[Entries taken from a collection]
____

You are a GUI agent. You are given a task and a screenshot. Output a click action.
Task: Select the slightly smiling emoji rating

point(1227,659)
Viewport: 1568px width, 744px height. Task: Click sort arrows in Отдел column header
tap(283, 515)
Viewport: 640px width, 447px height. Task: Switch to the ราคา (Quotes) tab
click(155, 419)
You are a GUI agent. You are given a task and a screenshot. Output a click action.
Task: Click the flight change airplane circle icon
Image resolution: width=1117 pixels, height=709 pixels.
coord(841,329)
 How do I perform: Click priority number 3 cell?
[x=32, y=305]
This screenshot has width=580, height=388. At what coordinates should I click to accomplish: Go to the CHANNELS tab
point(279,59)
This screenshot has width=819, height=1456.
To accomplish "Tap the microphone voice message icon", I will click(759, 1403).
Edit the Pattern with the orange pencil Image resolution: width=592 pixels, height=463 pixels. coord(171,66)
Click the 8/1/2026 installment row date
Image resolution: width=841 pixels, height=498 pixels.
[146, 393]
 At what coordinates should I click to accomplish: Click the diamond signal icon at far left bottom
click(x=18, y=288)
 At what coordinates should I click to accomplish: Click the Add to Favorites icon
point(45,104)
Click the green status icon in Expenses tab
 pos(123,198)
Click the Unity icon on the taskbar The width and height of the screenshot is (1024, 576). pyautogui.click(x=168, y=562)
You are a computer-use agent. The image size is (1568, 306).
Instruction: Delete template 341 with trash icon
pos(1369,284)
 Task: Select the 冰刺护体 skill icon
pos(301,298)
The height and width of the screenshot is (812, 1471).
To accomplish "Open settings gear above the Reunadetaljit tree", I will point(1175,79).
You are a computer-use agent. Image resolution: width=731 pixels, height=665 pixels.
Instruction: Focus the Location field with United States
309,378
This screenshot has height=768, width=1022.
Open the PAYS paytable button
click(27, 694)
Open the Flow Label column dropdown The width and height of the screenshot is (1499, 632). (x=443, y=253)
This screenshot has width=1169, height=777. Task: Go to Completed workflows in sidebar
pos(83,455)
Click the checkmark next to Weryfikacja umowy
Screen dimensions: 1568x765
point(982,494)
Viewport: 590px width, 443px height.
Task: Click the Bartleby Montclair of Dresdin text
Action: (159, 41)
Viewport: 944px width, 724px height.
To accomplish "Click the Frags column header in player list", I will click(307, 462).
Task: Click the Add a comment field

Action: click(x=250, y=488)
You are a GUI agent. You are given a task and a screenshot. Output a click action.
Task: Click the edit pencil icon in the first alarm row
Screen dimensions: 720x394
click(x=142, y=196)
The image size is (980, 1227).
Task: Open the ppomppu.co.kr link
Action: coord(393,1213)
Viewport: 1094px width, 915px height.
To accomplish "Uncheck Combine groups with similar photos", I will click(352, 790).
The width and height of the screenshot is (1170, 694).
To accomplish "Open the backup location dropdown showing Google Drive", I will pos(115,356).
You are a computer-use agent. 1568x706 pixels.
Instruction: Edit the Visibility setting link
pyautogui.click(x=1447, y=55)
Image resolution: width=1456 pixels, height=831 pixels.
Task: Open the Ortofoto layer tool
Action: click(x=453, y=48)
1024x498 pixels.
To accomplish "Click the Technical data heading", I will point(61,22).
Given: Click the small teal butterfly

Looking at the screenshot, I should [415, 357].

____

*Problem details*
Please say how many lines in the records contain the word "dropdown", and give only that number.

*Solved problem*
2